Multivariate analyses revealed a biphasic adaptation strategy. PCA demonstrated progressive physiological divergence, with severely chlorotic leaves forming a distinct cluster separate from normal and moderately chlorotic leaves (Figure 7A), indicating threshold-dependent collapse of metabolic and molecular adjustment mechanisms. PLSDA-VIP identified PbFRO2 as a core regulatory factor (VIP > 1.5, Table 4), whose expression strongly correlated with FCR activity (r = 0.73, p < 0.01) and active iron redistribution. Notably, transcript levels of PbFRO2, PbIRT1, and PbCS2 peaked in moderately chlorotic plants but markedly declined under severe stress (Figure 6). This pattern suggests two potential mechanisms: (1) Plants may maintain a minimal transcriptional threshold of these genes to achieve adaptive iron homeostasis regulation; beyond this threshold, compensatory mechanisms fail, leading to irreversible physiological damage. (2) Transcriptional suppression of PbFRO2, PbIRT1, and PbCS2 could exacerbate iron deficiency chlorosis in pear trees, creating a self-reinforcing vicious cycle.

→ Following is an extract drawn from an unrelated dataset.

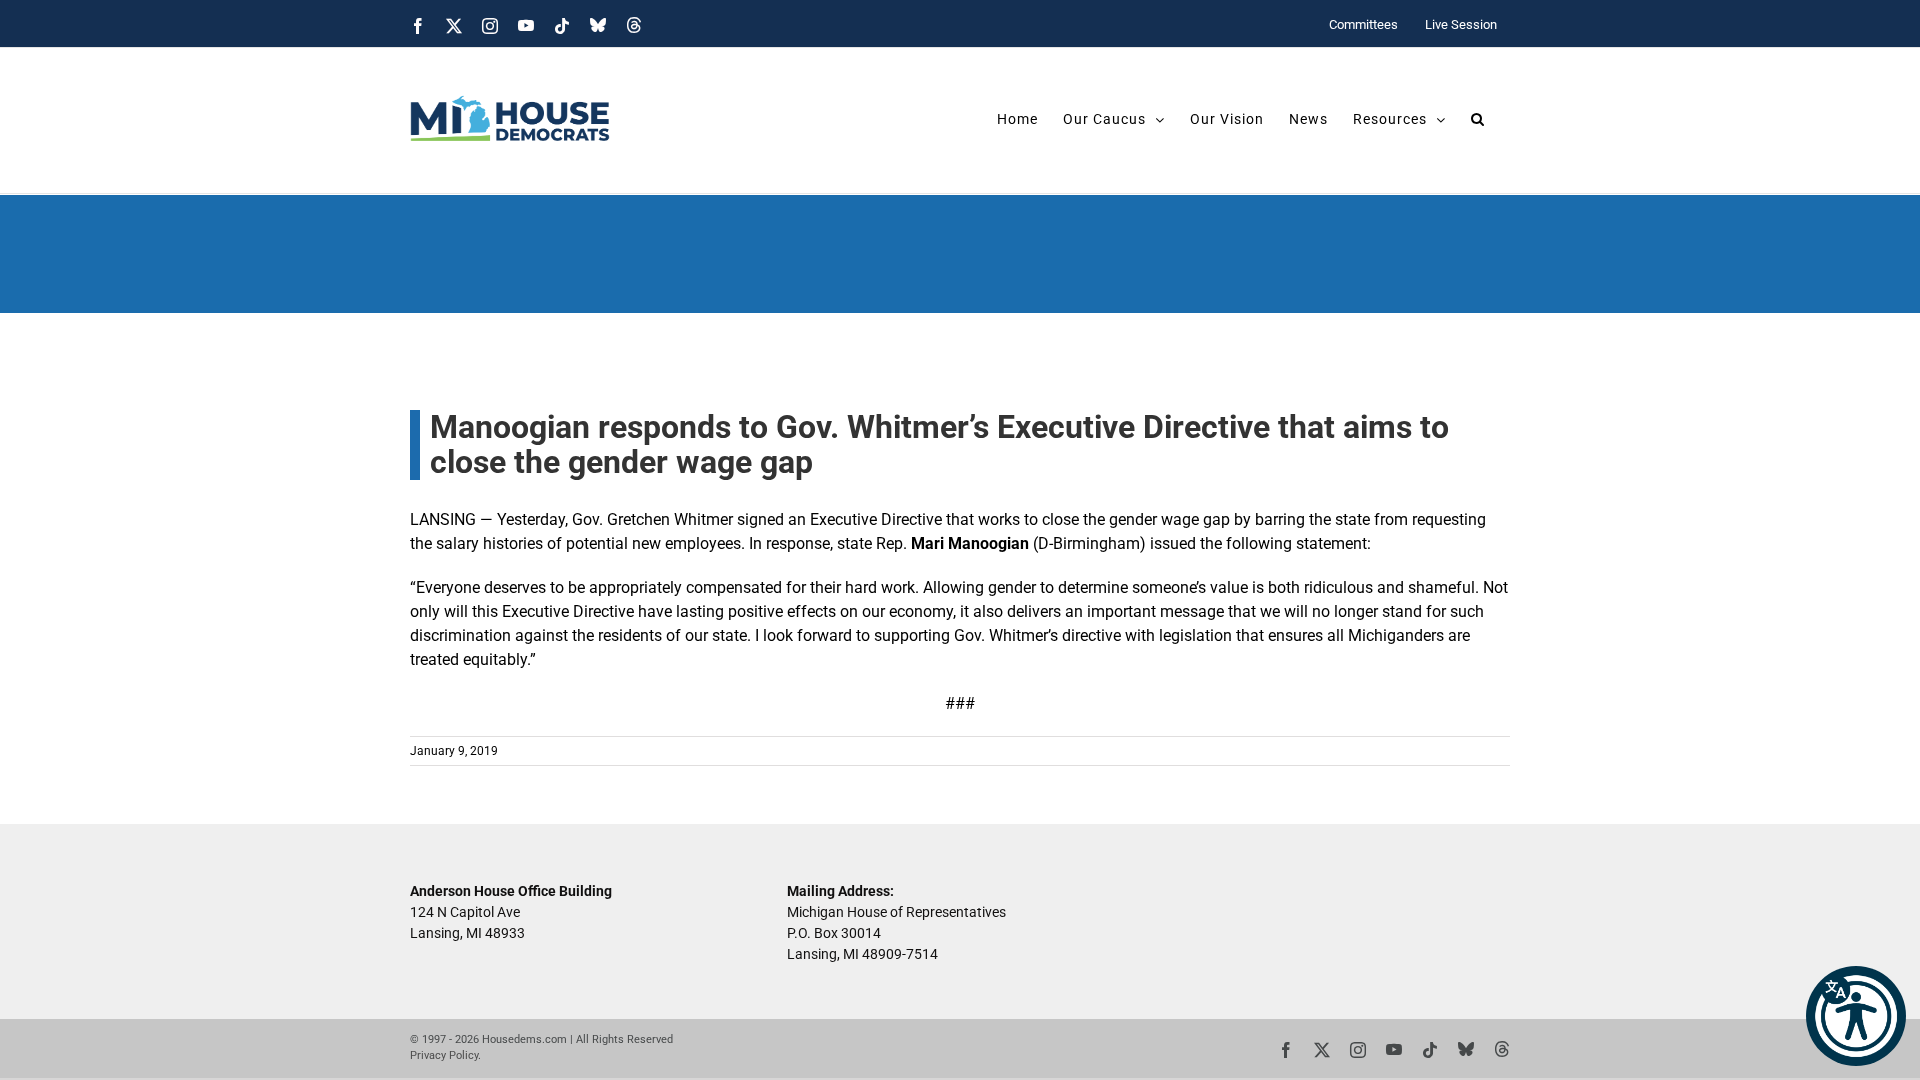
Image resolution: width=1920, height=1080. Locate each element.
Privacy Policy (444, 1055)
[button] (1856, 1016)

This study deciphered the molecular regulatory mechanisms underlying iron deficiency chlorosis in ‘Yali’ pears through integrative analyses. Under moderate iron deficiency, the synergistic upregulation of PbFRO2, PbIRT1, and PbCS2 likely triggered a compensatory cascade, alleviating chlorosis via enhanced Fe³⁺ reduction, Fe²⁺ transport, and citrate-mediated long-distance iron translocation. Conversely, severe iron deficiency potentially overwhelms the regulatory network capacity, inducing gene expression threshold effects, inactivation of FCR, and photosynthetic dysfunction, ultimately disrupting iron homeostasis (these mechanisms require further validation). Organ-specific citrate dynamics revealed divergent adaptive strategies: leaf citrate prioritized iron reactivation to sustain photosynthetic function, while root citrate modulated seasonal iron allocation through concentration fluctuations. These findings establish a “gene-metabolite-phenotype” tripartite framework elucidating the molecular basis of iron stress in alkaline soils, with PbFRO2 serving as a central hub gene driving adaptive responses and offering potential targets for iron biofortification.

This work systematically characterizes the dynamic physiological and molecular adaptations during iron-deficient chlorosis in ‘Yali’ pear, providing novel insights into iron homeostasis regulation in perennial fruit trees and guiding iron-efficient cultivar breeding and precision fertilization in calcareous soils. However, the etiology of pear chlorosis remains dual-natured: whether it primarily stems from insufficient soil iron availability or compromised plant iron response capacity warrants resolution. To address this, follow-up studies will employ controlled iron supplementation combined with PbFRO2 overexpression and knockout approaches to dissect the causation of chlorosis and delineate the functional network of this pivotal gene.